Laparoscopic versus Open Peritoneal Dialysis Catheter Insertion: A Cost Minimization Analysis
Abstract
INTRODUCTION: Treatment of end stage renal disease in the United States costs $29 billion annually, with over 600,000 cases accounting for 9% of total Medicare spending. Peritoneal dialysis (PD) is a cost effective alternative to hemodialysis (HD). PD catheters have traditionally been inserted through a small open incision, but insertion using laparoscopic visualization has become increasingly popular and is associated with less catheter malfunction.

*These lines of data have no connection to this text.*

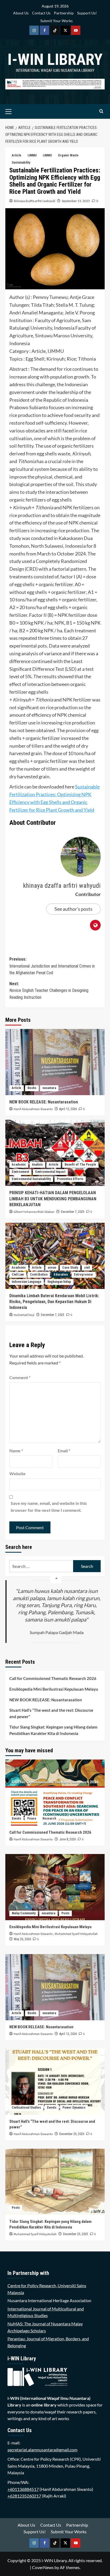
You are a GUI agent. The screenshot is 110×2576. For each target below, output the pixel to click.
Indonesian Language (26, 1282)
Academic (19, 1164)
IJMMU (32, 155)
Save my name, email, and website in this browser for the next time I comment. (49, 1507)
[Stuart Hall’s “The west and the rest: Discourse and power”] (55, 2082)
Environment (20, 1172)
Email (64, 1450)
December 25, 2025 (71, 2134)
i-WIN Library (55, 59)
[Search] (101, 111)
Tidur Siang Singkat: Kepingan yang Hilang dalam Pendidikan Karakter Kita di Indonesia (53, 1730)
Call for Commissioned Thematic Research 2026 (52, 1678)
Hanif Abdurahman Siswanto (33, 1109)
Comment (19, 1377)
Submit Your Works (56, 20)
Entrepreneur (83, 1274)
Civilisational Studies (26, 2107)
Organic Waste (68, 155)
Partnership (64, 13)
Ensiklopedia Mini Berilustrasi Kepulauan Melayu (53, 1689)
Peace (31, 1818)
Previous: (52, 966)
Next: (48, 990)
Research (49, 1818)
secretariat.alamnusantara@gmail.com (42, 2449)
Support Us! (87, 13)
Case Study (70, 1267)
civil (87, 1267)
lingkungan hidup (59, 1282)
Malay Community (24, 1913)
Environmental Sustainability (31, 1179)
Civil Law (18, 1274)
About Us (21, 13)
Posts (65, 1913)
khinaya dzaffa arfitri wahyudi (34, 201)
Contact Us (41, 13)
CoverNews (43, 2567)
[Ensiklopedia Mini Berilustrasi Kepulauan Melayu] (55, 1887)
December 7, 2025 (72, 1212)
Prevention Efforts (70, 1179)
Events (16, 1818)
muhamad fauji (24, 1315)
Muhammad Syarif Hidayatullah (76, 1934)
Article (16, 155)
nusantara (49, 1088)
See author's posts (73, 909)
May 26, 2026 (22, 1939)
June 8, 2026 (67, 1839)
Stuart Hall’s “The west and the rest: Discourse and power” (51, 1713)
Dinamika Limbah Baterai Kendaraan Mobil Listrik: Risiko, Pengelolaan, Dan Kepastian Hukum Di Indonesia (54, 1301)
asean (52, 1267)
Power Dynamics (73, 2107)
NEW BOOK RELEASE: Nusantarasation (43, 1101)
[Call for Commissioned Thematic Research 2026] (55, 1793)
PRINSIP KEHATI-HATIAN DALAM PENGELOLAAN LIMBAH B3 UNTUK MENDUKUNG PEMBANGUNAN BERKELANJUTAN (52, 1198)
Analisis (37, 1164)
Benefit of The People (80, 1164)
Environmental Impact (50, 1172)
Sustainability (21, 162)
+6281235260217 (24, 2495)
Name (16, 1450)
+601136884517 (23, 2489)
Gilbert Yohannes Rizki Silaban (34, 1212)
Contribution (39, 1274)
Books (32, 1088)
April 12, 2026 (68, 1109)
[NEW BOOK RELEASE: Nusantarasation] (55, 1062)
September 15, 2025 (76, 201)
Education (61, 1274)
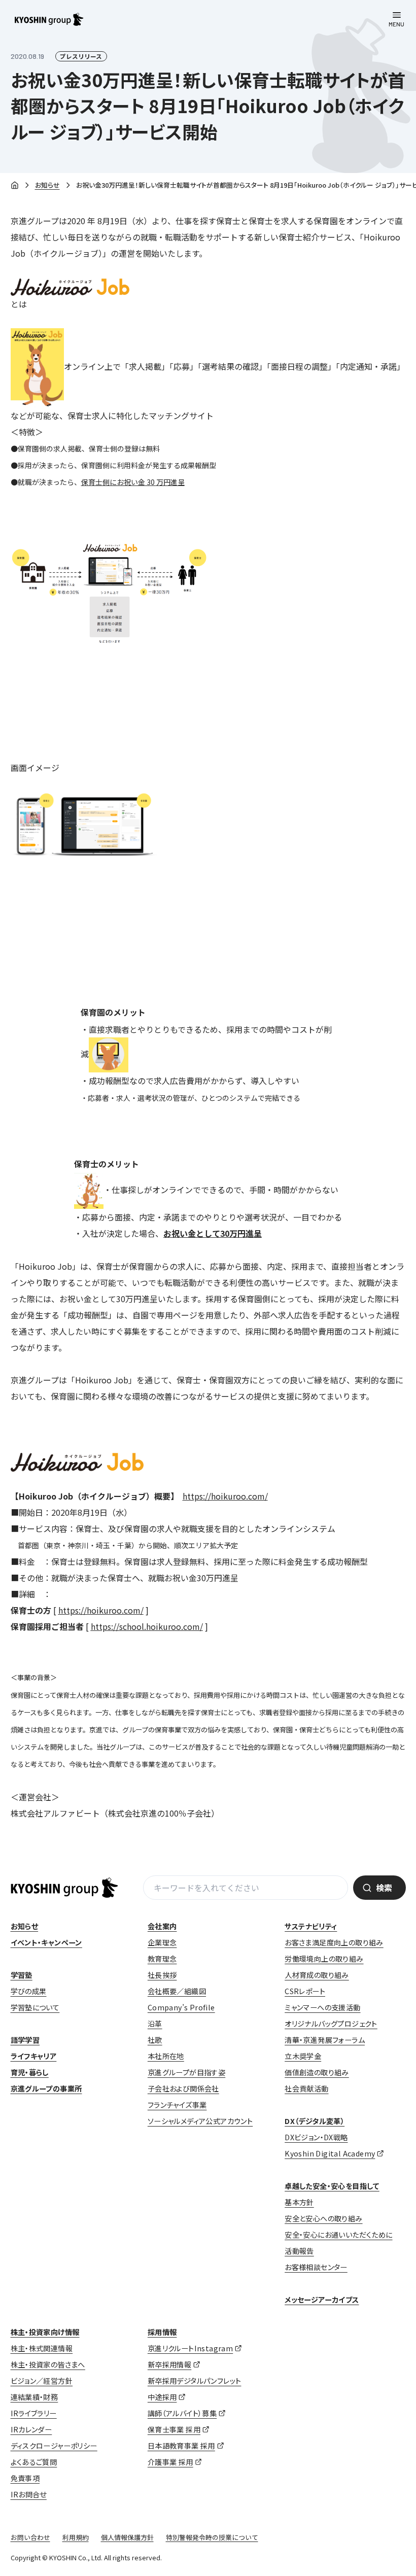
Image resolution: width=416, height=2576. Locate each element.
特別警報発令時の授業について (212, 2537)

The aim of this study was to determine if laparoscopic insertion results in cost savings by decreasing post-operative complications and future salvage procedures.
METHODS: A decision analysis model was constructed to simulate one year outcomes after PD catheter insertion by either the open or laparoscopic approach. Possible outcomes following PD catheter placement included functional catheter, infection, and catheter malfunction. Ultimately, patients continued with successful PD or switched to HD. Baseline probabilities, costs and ranges were determined from a critical review of the literature. Sensitivity analyses were performed to determine the model strength over a range of clinically relevant probabilities.
RESULTS: The total annual costs, including post-operative management and dialysis treatment, were $68,628 for laparoscopic insertion and $69,380 for open insertion. Technique failure after one year, defined as switch to HD, was 13.1% for laparoscopic insertion and 16.1% for open insertion. In the case of a catheter malfunction, an initial attempt at salvage by fluoroscopy-guided wire manipulation cost less than a strategy of primary laparoscopic repositioning.
CONCLUSION(S): When accounting for a year of post-operative management and treatment, laparoscopic insertion was the least costly approach for insertion of a PD catheter. Despite higher initial costs, PD catheter insertion under laparoscopic visualization results in lower total costs due to decreased rates of malfunction. With increasing emphasis on cost effective care, laparoscopic insertion is a valuable tool for initiating PD.